History of WorldSkills International
Spain is considered the founder of the organization responsible for WorldSkills International.
In 1946 there was a great need for skilled workers in Spain. Mr. José Antonio Elola Olaso, who was General Director of OJE (Spanish Youth Organization), had an inspiration: to convince youngsters, as well as their parents, teachers and prospective employers that their future depended on an effective vocational training system.
He believed a competition would arouse enthusiasm among the youth, adults and spectators alike. State agencies, enterprises and religious vocational training schools were all interested.
This simple yet brilliant idea of watching people from different trades compete proved to be a great success.
- 1947: Approximately 4,000 Spanish apprentices from a dozen mechanical trades compete at the first National Competition in Spain.
- 1950: Portugal accepts an invitation to join the first Iberian Competition.

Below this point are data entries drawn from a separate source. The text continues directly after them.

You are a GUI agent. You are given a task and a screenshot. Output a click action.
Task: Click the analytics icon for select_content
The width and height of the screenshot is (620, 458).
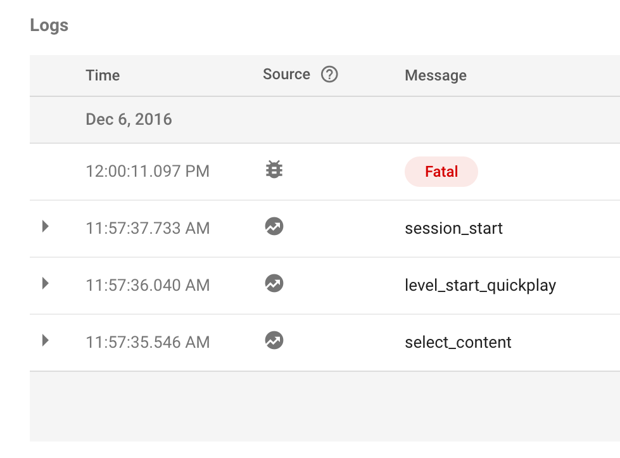[274, 341]
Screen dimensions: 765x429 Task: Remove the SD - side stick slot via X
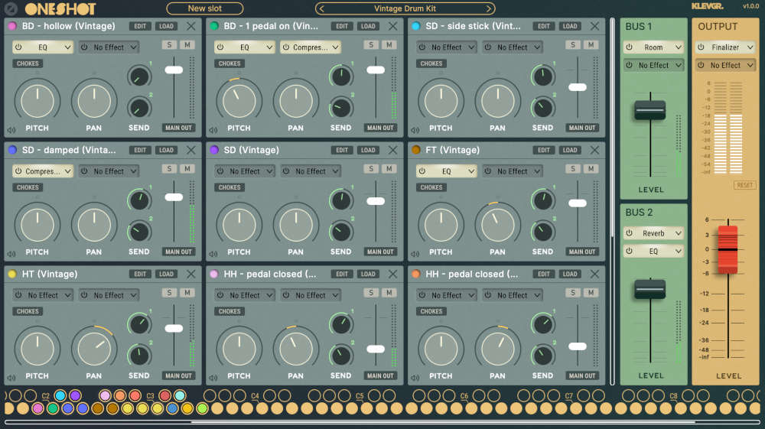[594, 26]
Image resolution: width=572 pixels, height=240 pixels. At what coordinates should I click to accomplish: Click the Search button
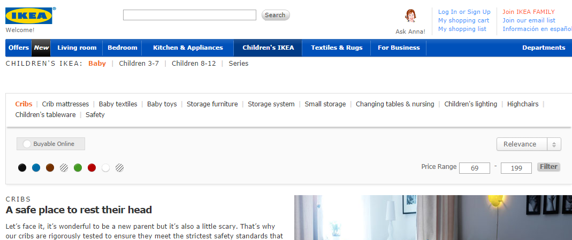[276, 15]
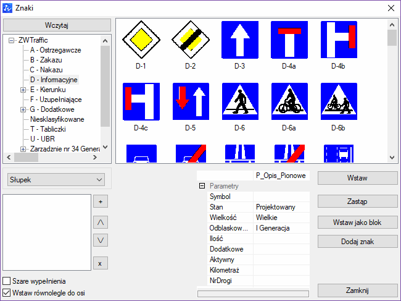Choose the D-6a bicycle crossing sign
Viewport: 401px width, 301px height.
click(289, 101)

International observers are invited and seduced by the idea.
- 1953: Youngsters from Germany, Great Britain, France, Morocco and Switzerland take part for the first time.
- 1954: The first Organizing Council is established to set the rules for International Competitions. German and Swiss participation leads to the introduction of the dual system, a traditional vocational training model in both nations.
- 1958: The 7th International Vocational Training Competition (IVTC) is held as part of the Brussels World Exhibition.
- 1959: The competition moves to Modena, Italy.
- 1970: The event travels the globe to Japan. With the admission of member countries/regions from all continents, the International Vocational Training Organization (IVTO) gains experience, increases its knowledge of vocational training and applies new working techniques and methods in several trades.
- 2000: The IVTO changes its name to WorldSkills International.
Today, being selected to compete in a WorldSkills Competition is a source of great pride and honour. In spite of language barriers, the experience has a lasting personal and professional impact on all participants. The competitions not only rank Member countries/regions and award medals. The underlying goal is to enhance and promote vocational training systems worldwide.